In an exclusive interview, CEO Dirk Smet told The Economist that power blackouts experienced in India a few weeks ago should be a wake up call for Namibia.
He says: “Namibia is a net importer of electricity and the fact that you have no power dependence at all, for me is a serious national security issue.”
Smet adds that the notion that big is beautiful is no longer acceptable because when big fails, the consequences are very serious.
“If this can happen to a big country like India, we should start understanding that building big distribution networks doesn’t work. What is needed in Namibia is a proper energy white paper instead of building a power station. What if the power station goes down? You are back to square one!,” he quipped.
Nambia, Smet advises, should start using a combination between main grid and micro grid so that if the main grid goes down, there is still power available from the micro grid.

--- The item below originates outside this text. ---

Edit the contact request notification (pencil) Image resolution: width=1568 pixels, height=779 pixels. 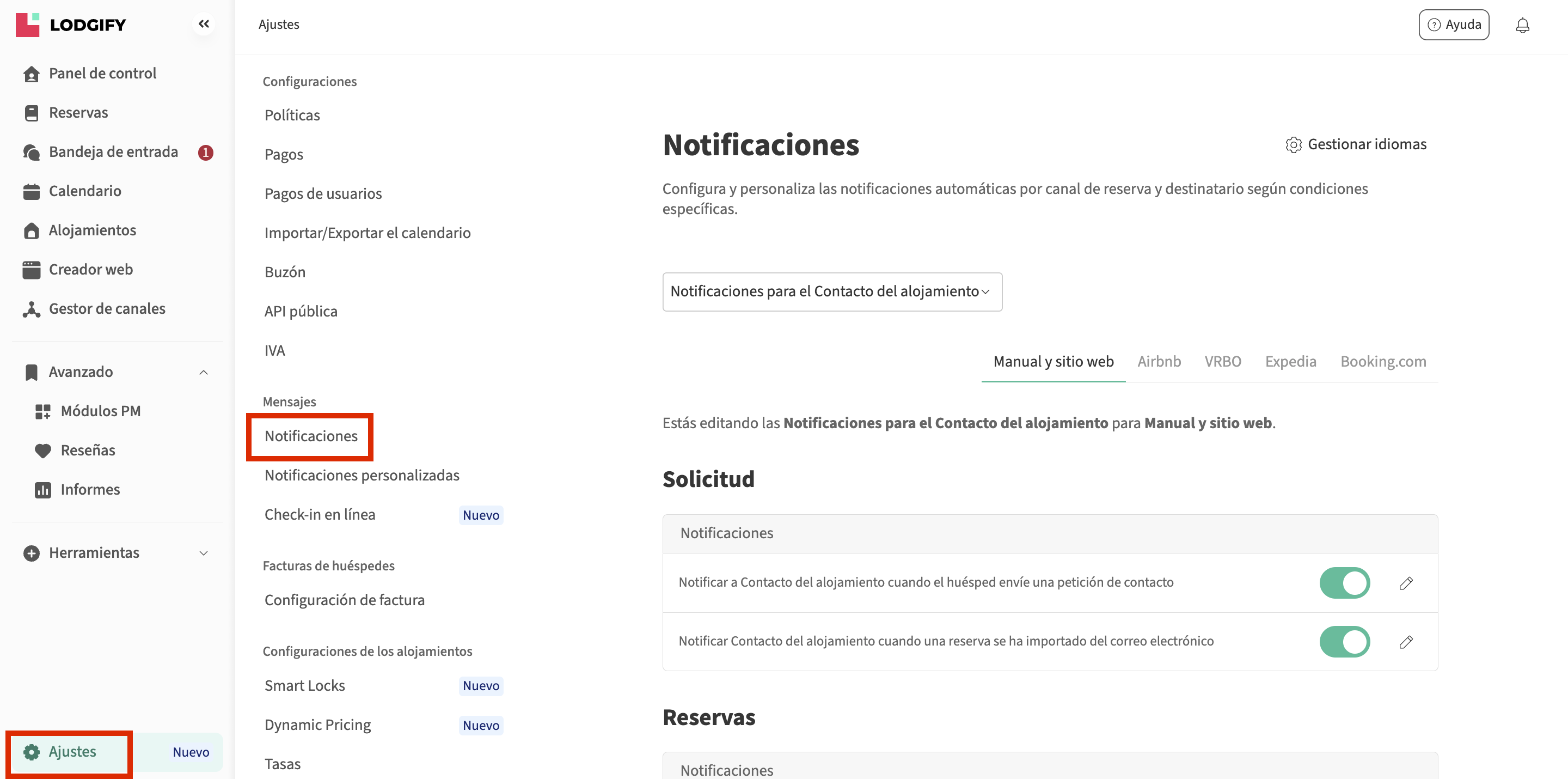(1405, 583)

“You have to go for a balance of power. You still need the main grid because it is the most cost effective way of providing power for an urban area but once you go to the more remote areas, you have to spend so much tax payers money to bring power to that local community.
“It is cheaper to put up a micro grid and use the money that you would have spent with NamPower to go to the remote parts for better health care and better education.”
He says a micro grid which runs and serves a small local community can be based upon a diesel generator or solar, wind or fuel cells or a combination thereof. However, the most superior solution would be to encompass all elements.
Dr Mike Rendall, the Chief Technical Officer of Diverse Energy says diesel is very popular in off-grid power generation but is not the perfect solution going forward.
He says telecomms operators, particularly in southern African states, are having major problems with diesel because not only is it getting more and more expensive but also the maintanance costs are high. Diesel is also the target for thieves, often stolen from generator sites.
“These things (diesel generators) require a lot of maintenance, you have lots of people running around, daily fixing these things. This why you suffer network blackouts so what we want to do is replace all of that with our new solution, which is a powerful solution. This is a clean solution, there is no smell, no dirt, and more importantly, no diesel and no carbon emissions coming into the atmosphere, and it also makes water.”
Explaining the technology, Rendall said fuel cells convert hydrogen into electrical power and water. The technology is considered to be highly efficient and have minimal moving parts requiring minimal maintenance. Hydrogen can be supplied from conventional gas cylinders or more commonly made on site by a gas reformer. The gas reformer can be fed from a number of fuels including; ammonia, methanol and propane. A fuel cell system can be entirely load following and will generate power as and when required.
The main downside of the fuel cells technology is that it is limited in the volume of power it can provide.
“If you say we need a 10 Kw installation, we will have a problem to meet that cost effectively. Under 2 Kw we can meet that very cost effectively, there we beat diesel hands down. Once you go to 10Kw, the diesel solution is so efficient that we cannot compete with that at this stage. So there is still a long way to go in the higher power output to make it more cost effective,” says Smet.